Image by Hiya
Robocall Blockers Caught Sending User Information to Third Parties
It’s no secret that robocalls—fraudulent calls made by automated systems—are out of control in the United States, which is why many iPhone users install apps to block them. But security consultant Dan Hastings has revealed to TechCrunch that many of these apps, like Hiya, TrapCall, and TrueCaller, send user data to third parties. For example:
- TrapCall sent user phone numbers to AppsFlyer, an analytics firm.
- Other apps sent data to Facebook on launch.
After being called out, Truecaller updated its app and claims that it no longer sends data immediately. Hiya vaguely promised to do better but didn’t offer details.
Hastings pointed out that these practices violate Apple’s App Store rules, so it’s distressing both that these companies are intentionally trying to circumvent Apple’s privacy-protecting policies and that Apple is failing to catch them ahead of time.
I use the free AT&T Protect Robocall Blocking app. I figure AT&T already know who calls me and who I call anyway. 3rd party companies, yeah, no way I’m touching those.
I use AT&T Protect also, and the problem that I see is that it is powered by Hiya, so it would seem our information is going out to 3rd party companies.
I hadn’t noticed the Hiya connection before, but right you are.
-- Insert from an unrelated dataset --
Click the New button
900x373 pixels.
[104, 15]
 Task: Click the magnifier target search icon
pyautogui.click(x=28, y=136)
So they have the smarts and AT&T are using them to provide the service. I would hope that they are not keeping logs of all the incoming calls but they are keeping a list of which numbers you have chosen to block so they have information that I would rather only AT&T has. You would think AT&T would be big enough to be able to build this kind of technology but it takes a 3rd party to do it instead.